This NY Section 8 decision takes discrimination to a new levelWilson Kimball

On March 5, the New York State Supreme Court’s Third Department Appellate Division rendered a decision against Section 8 voucher holders that took discrimination to a whole new level. The case involved landlords in Ithaca who did not want to accept Section 8 voucher holders under a New York State law that prohibits landlords from discriminating against tenants based on their sources of income. The court’s decision is dead wrong. And now Section 8 tenants have significantly less rights than you and I.

Let’s get some basic facts out of the way. The Section 8 program is funded by taxpayer dollars. At the Yonkers Municipal Housing Authority, our qualified tenants are expected to pay up to 30% of their income toward rent. We pay the rest with taxpayer dollars. In exchange for getting a guaranteed rent our landlords are expected to allow for an inspection of the unit and provide rent data to prove that the rent is reasonable. Shouldn’t we make sure the unit is livable and the rent is reasonable? 

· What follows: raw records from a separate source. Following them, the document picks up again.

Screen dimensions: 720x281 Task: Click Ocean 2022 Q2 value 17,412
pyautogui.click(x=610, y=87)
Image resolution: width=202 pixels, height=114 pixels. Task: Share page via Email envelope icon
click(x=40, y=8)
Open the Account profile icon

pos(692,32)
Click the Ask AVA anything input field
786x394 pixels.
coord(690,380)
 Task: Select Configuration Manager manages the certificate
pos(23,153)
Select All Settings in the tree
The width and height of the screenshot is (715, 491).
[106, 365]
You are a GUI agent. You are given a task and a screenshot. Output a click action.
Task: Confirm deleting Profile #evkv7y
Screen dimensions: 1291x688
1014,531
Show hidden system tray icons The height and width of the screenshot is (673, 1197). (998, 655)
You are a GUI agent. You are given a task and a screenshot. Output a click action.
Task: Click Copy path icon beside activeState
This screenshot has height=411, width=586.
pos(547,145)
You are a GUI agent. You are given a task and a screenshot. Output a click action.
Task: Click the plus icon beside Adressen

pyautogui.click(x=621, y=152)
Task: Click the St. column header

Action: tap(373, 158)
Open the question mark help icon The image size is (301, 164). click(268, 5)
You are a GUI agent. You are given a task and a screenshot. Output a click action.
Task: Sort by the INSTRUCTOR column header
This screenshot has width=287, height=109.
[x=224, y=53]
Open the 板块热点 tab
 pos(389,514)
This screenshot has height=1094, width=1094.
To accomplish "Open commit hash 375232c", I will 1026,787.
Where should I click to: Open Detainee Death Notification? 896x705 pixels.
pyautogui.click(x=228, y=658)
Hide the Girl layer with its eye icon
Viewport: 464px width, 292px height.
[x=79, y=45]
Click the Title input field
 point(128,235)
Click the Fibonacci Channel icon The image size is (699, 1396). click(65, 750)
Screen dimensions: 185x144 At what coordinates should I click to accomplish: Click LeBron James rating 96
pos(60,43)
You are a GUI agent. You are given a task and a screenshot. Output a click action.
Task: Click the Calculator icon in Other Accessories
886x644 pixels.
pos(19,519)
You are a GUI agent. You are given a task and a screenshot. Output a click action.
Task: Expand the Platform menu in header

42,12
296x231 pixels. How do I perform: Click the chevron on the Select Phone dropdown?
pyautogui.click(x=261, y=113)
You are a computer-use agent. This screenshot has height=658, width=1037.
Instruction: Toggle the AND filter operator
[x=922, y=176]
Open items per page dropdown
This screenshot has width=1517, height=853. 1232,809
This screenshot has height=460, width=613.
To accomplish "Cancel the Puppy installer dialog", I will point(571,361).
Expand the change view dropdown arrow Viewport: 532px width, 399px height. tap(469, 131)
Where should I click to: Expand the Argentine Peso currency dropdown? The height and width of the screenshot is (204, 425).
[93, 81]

The court said requiring landlords to submit to an inspection of a unit and rent rolls (what landlords call their rent collection data) is an illegal governmental search under the fourth amendment. Really? Does that mean that the nearly 500,000 complaints a year New York City’s Department of Housing and Building responds to by sending inspectors out to survey apartments is a violation of the fourth amendment? From 2017 to 2021, New York City received over 814,542 heat complaints, which means a building inspector comes to your apartment and does a temperature reading to make sure that your landlord is complying with the law. No warrant is required. If you have a pest infestation, a front door that can’t be locked or any other issue that may jeopardize your life and safety, an agent of the government is entitled to inspect the situation. The fire department will come if a tenant smells gas. All these people are agents of the government who have free unfettered access to apartments without warrants and without consent of the landlords. Yet Section 8 inspectors who make sure the smoke detector and carbon monoxide detector are working, the locks on the doors work, there is a secondary means of egress, and the bedrooms have windows in case of a fire are a problem? These may be life-threatening conditions, and the role of government is to protect its citizens.

In Yonkers, our Section 8 inspector is a retired building inspector. He knows what to look for to protect our tenants from unsafe conditions and to protect taxpayers from paying for fraud, waste and abuse. Inspecting the unit before a tenant moves in makes more sense than inspecting it after a tenant moves in and finds out they are living in an unsafe condition. Additionally, when building inspectors, police or firemen come in for heating, water, noise or gas issues they often go into the basement, go to the roof, and check other apartments. Never once in my decades of work with landlords and tenants has anyone asked for a warrant to do what amounts to a safety inspection of private property.

The court also expresses concern that the landlord may have to turn over records like their rent rolls. Landlords are already supposed to post some of their records like elevator inspections. If you want to figure out a rental roll you can go to Zillow.com or other rental sites. There are real property documents on city and county sites like Yonkers’ Real Property Viewer where the public can even figure out if you have paid your taxes. Information is everywhere online but agencies like Housing Authorities that are spending taxpayer dollars aren’t allowed to safeguard that money by making sure the apartments are safe and the rent is reasonable. The court has taken discrimination against section 8 voucher holders to a whole new level when they don’t even have the same safeguards as any other renter has to a safe home. In this case the court has misspent my money and yours.

Wilson Kimball is president and CEO of the Yonkers Municipal Housing Authority and executive director of New York State Public Housing Authority Directors Association.